_SUPPLIED DATA_:
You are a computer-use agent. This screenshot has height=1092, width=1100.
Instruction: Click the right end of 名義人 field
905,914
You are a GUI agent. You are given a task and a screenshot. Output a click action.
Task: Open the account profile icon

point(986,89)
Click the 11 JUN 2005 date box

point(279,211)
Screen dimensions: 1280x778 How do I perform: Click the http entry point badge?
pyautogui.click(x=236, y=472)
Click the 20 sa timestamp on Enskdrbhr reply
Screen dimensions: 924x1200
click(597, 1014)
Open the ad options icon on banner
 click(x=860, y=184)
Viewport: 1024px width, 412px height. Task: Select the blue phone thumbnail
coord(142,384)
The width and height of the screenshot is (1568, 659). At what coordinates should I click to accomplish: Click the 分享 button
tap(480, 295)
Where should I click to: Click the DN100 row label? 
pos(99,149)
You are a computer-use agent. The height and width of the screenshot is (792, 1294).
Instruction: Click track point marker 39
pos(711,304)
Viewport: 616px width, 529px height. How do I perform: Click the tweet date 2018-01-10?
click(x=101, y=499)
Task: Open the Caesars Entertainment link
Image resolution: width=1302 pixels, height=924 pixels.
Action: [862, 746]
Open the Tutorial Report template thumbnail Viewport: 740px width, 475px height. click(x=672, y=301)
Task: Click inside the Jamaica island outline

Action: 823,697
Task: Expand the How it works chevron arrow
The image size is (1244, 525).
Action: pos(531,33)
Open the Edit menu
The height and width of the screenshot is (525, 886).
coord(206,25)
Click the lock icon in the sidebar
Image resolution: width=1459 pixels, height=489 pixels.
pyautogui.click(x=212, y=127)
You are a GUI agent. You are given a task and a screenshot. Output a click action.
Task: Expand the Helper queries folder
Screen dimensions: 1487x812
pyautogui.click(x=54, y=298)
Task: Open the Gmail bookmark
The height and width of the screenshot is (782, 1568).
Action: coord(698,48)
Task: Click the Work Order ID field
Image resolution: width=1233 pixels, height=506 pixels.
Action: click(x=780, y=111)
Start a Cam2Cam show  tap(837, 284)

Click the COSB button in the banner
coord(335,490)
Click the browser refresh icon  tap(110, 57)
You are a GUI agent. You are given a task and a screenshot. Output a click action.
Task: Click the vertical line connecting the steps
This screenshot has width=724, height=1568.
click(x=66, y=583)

_PROBLEM STATEMENT_: Identify each line in the material above that contains "dimensions", matching case exactly, and copy those lines.

_EXPECTED OUTPUT_:
Screen dimensions: 1280x778 How do I perform: Click the http entry point badge?
Screen dimensions: 924x1200
Screen dimensions: 1487x812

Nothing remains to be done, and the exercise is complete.